Information given:
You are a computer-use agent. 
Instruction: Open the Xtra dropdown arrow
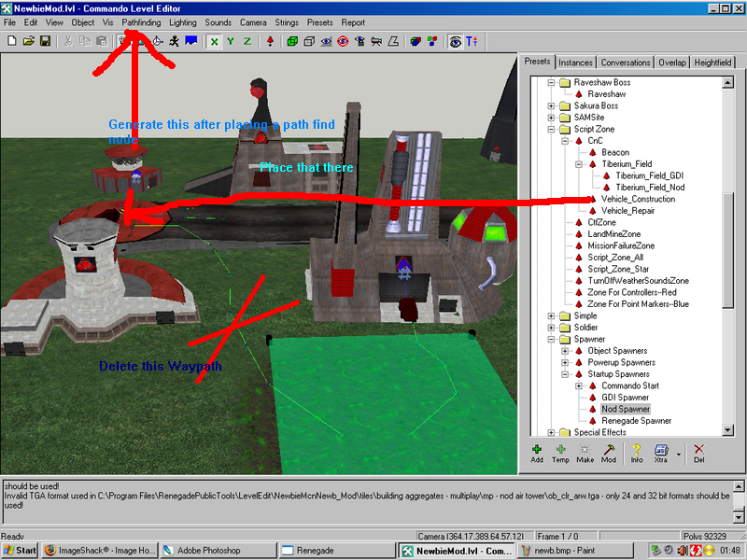click(x=678, y=455)
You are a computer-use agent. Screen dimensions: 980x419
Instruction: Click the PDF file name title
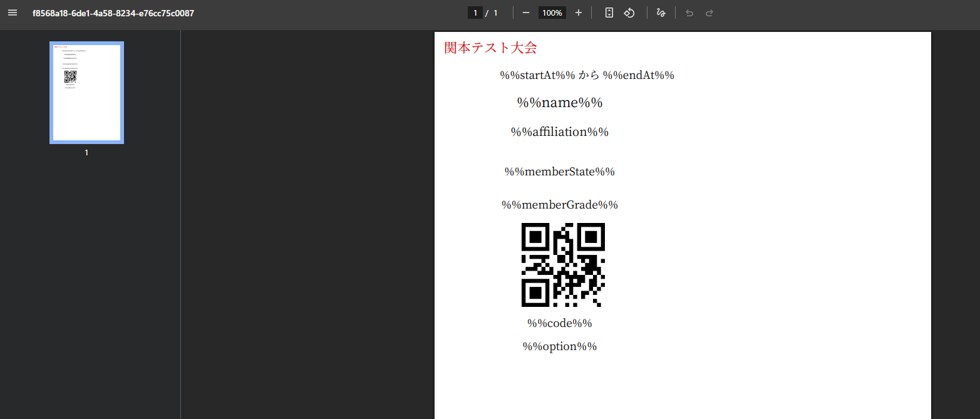pos(113,13)
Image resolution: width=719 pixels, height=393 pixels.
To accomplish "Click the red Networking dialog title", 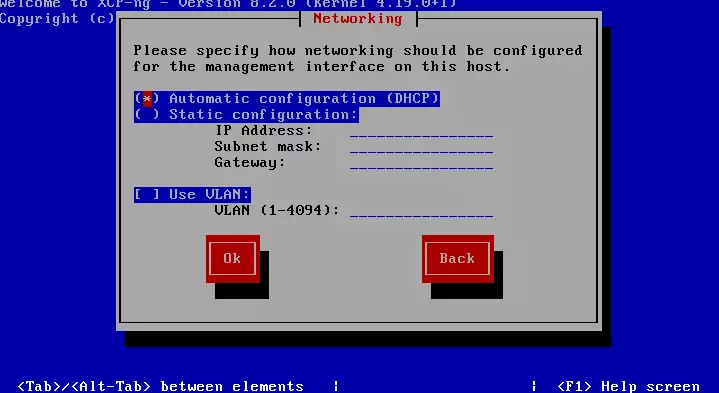I will tap(358, 19).
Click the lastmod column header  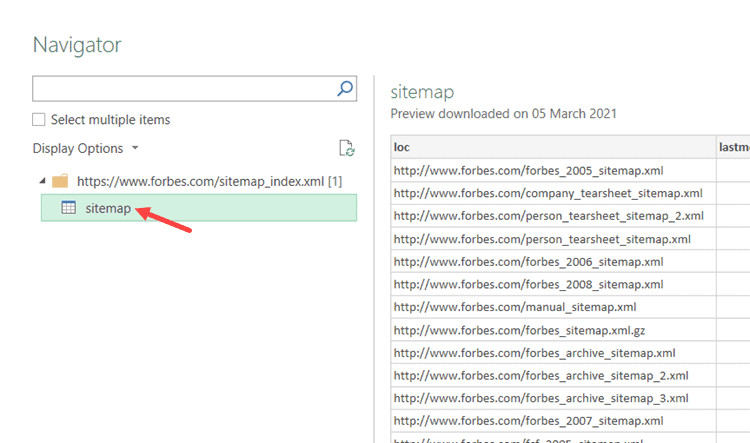point(733,147)
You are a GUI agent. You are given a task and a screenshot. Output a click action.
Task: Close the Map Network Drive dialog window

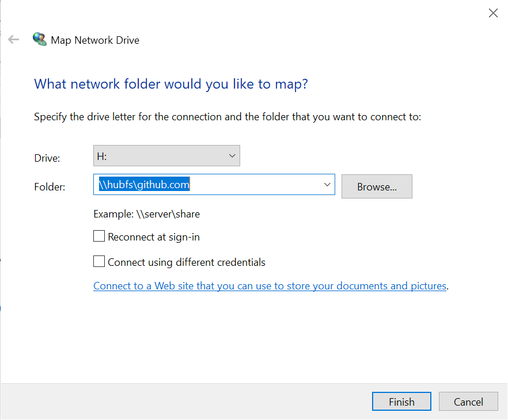tap(493, 13)
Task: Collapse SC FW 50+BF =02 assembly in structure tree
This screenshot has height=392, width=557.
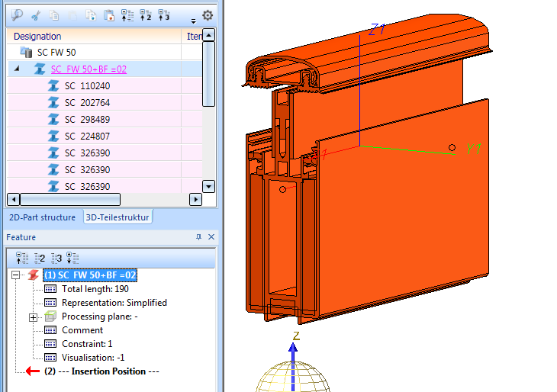Action: pyautogui.click(x=16, y=69)
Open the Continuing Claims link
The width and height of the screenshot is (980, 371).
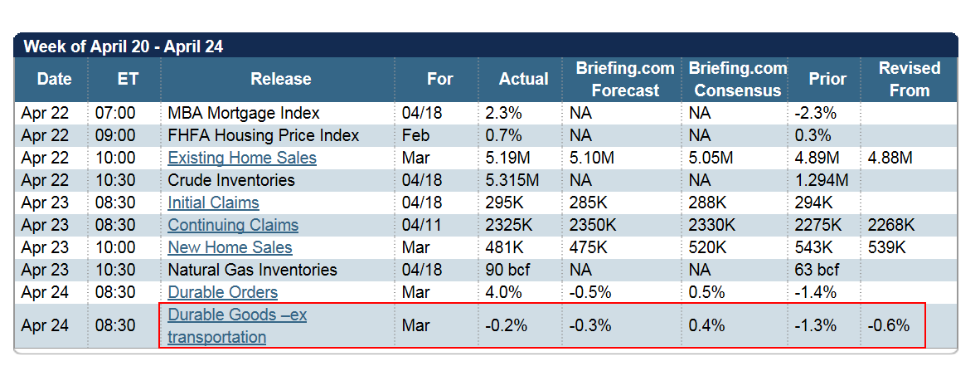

Exercise prompt: Every line above that holds "agent" should be copied out.

Completed exercise:
You are a computer-use agent. 
You are a computer-use agent. Screen dimensions: 980x419
You are a GUI agent. You are given a task and a screenshot. Output a click action.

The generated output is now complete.